Near-surface mounted (NSM) reinforcement involves cutting grooves into a concrete cover and bonding reinforcing bars inside the grooves using an appropriate filler. A large-scale experimental program was conducted to study the behavior of reinforced concrete (RC) columns under simulated seismic loading, strengthened in flexure with different types and configurations of NSM reinforcing materials. Lateral load-versus-displacement response characteristics (peak force, drift ratios, energy dissipation, and stiffness) were compared in order to examine the role of different parameters.

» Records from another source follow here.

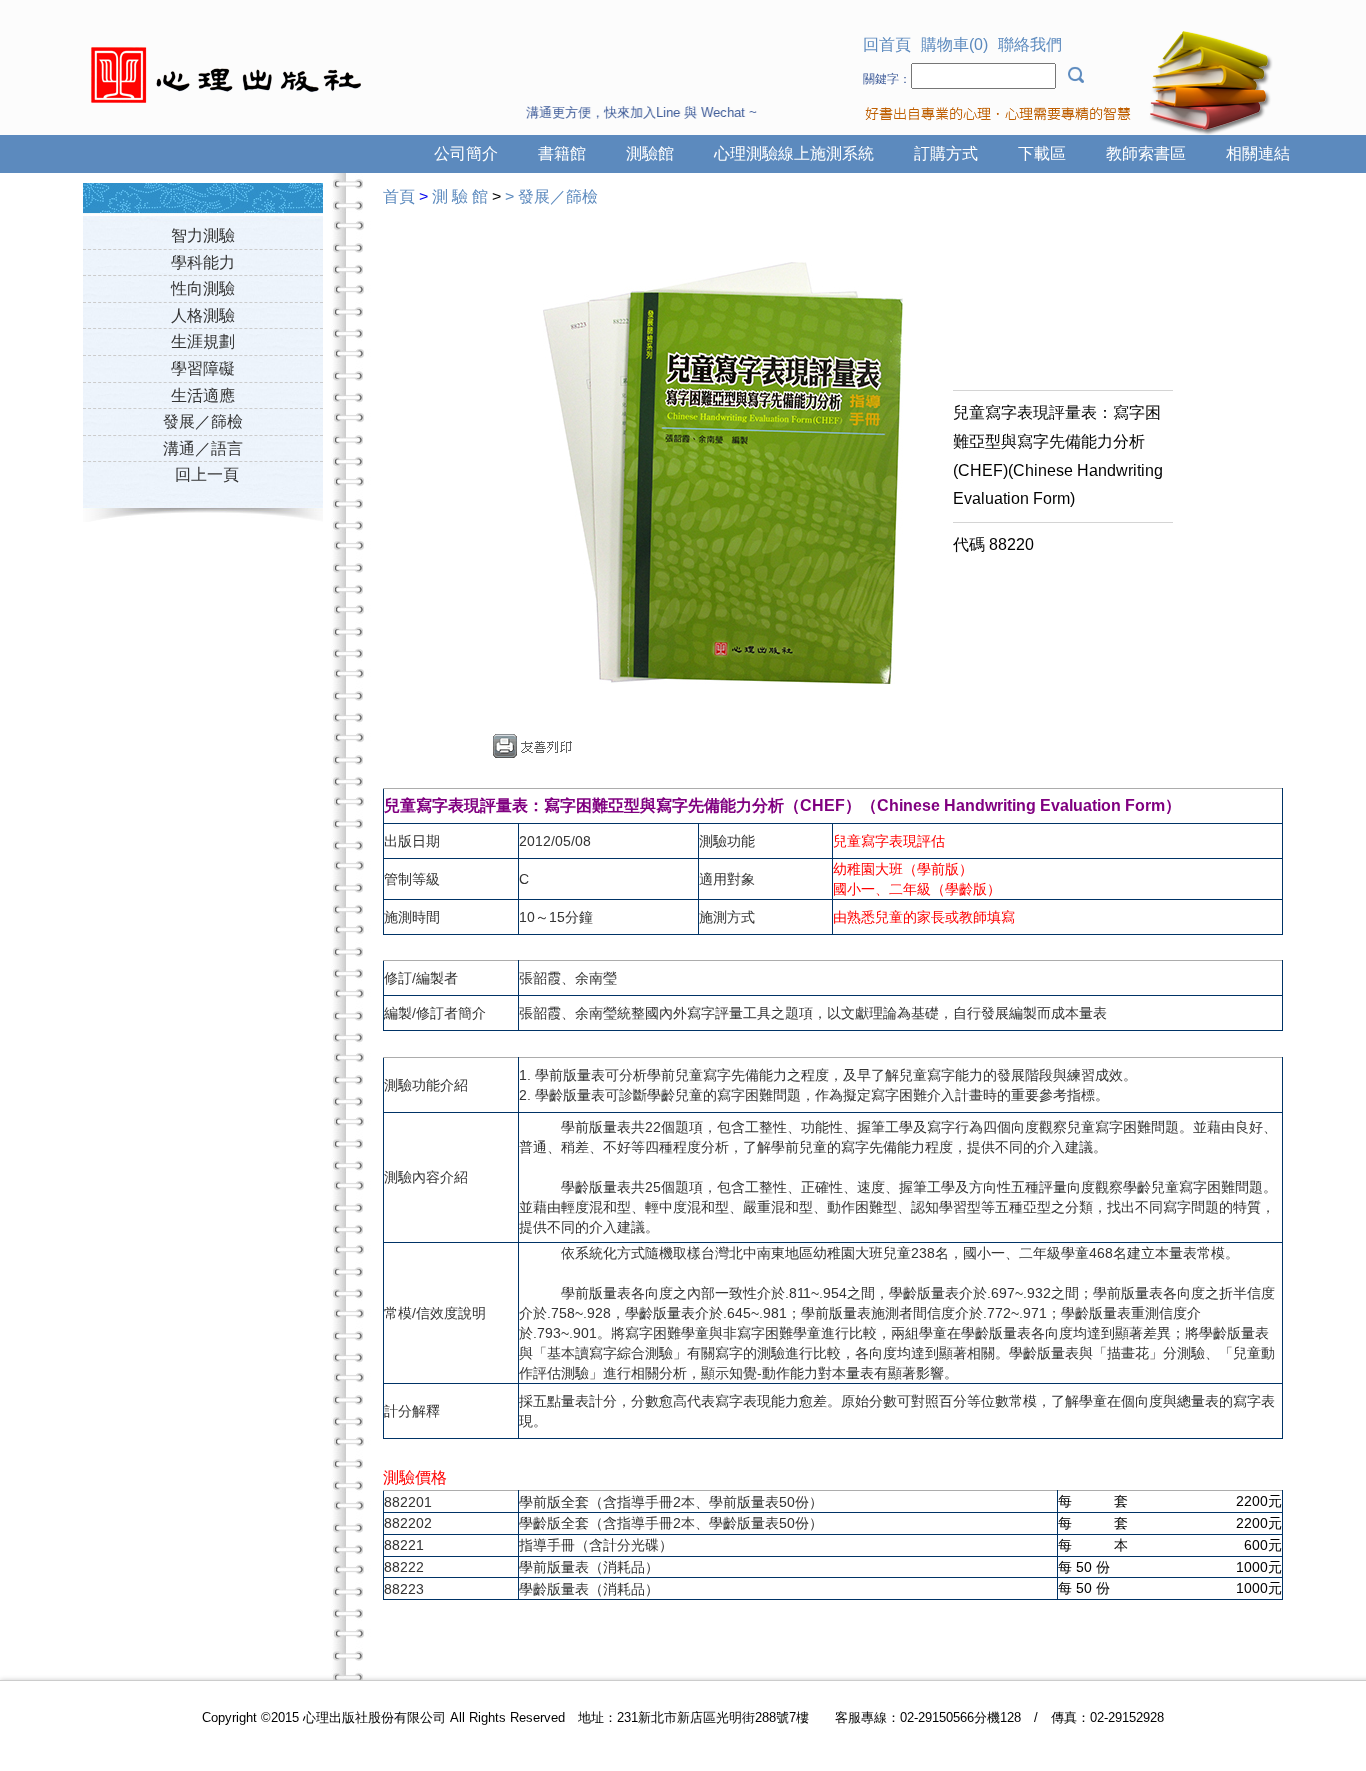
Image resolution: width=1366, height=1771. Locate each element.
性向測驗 (203, 288)
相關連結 (1258, 153)
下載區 (1042, 153)
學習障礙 (203, 368)
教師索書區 (1146, 153)
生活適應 (203, 395)
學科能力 (203, 262)
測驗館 (650, 153)
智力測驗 (203, 235)
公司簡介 (466, 153)
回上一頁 (207, 474)
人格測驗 (203, 315)
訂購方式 (946, 153)
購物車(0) (954, 44)
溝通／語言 (203, 448)
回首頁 (887, 44)
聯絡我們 (1030, 44)
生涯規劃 (203, 341)
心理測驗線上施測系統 (794, 153)
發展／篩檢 (203, 421)
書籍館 (562, 153)
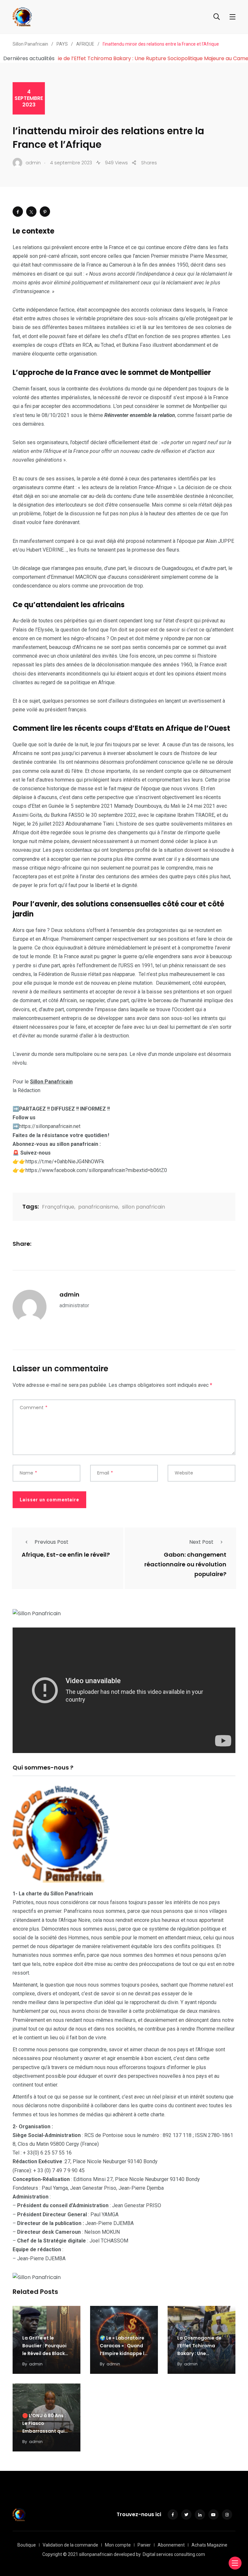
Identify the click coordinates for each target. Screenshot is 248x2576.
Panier (144, 2545)
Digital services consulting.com (174, 2554)
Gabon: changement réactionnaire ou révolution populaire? (185, 1564)
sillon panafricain (143, 1207)
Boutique (26, 2545)
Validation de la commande (70, 2545)
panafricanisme (98, 1207)
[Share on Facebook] (18, 211)
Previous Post (51, 1542)
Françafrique (58, 1207)
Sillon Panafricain (51, 1082)
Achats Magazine (209, 2545)
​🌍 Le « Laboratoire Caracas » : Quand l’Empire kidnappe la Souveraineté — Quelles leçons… (124, 2353)
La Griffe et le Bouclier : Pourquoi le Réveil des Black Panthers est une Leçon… (44, 2353)
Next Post (201, 1542)
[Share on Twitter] (31, 211)
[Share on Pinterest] (45, 211)
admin (69, 1294)
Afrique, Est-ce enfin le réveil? (66, 1555)
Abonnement (171, 2545)
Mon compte (118, 2545)
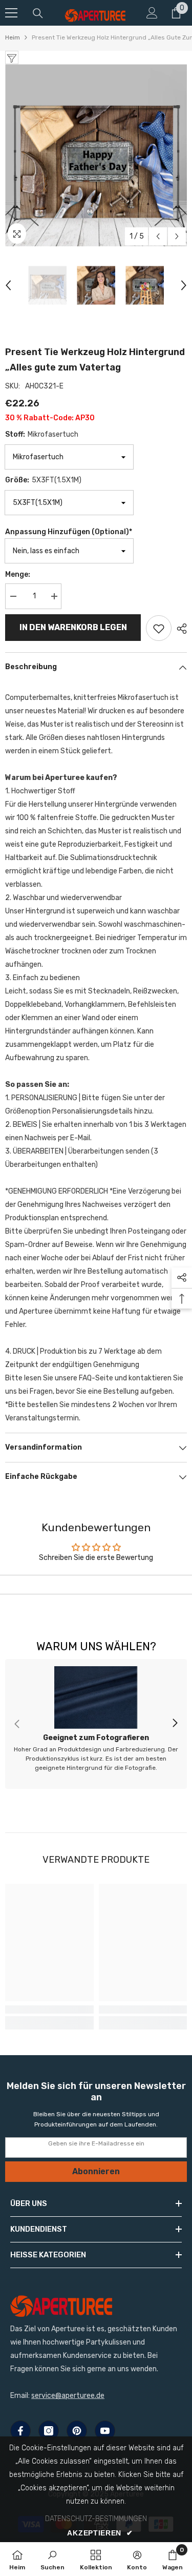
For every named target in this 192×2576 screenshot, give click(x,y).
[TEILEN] (179, 628)
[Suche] (38, 13)
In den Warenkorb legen (73, 627)
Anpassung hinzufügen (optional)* (68, 532)
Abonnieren (96, 2171)
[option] (96, 155)
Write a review (96, 1584)
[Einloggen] (152, 12)
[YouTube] (105, 2431)
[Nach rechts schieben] (174, 1723)
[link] (96, 1724)
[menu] (11, 13)
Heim (12, 37)
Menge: (17, 574)
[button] (158, 236)
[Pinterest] (77, 2431)
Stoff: (41, 434)
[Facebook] (20, 2431)
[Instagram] (48, 2431)
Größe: (43, 480)
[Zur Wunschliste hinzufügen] (159, 628)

The parameters include carbon or glass fiber-reinforced polymers (FRP) versus stainless steel, configuration and amount of NSM reinforcement, confinement via local jacketing, and type of bonding agent (epoxy resin or mortar). The results show that NSM FRP or stainless steel reinforcement is a viable solution toward enhancing the flexural resistance of RC columns subjected to seismic loads. All types of NSM reinforcing elements reached large axial strains. Local confinement with textile-reinforced mortar jackets was effective in controlling buckling of the NSM reinforcement, thus enabling this reinforcement to reach higher strains at failure. Epoxy-based bonding agencies inside grooves were more effective than cement-based mortar bonding agents.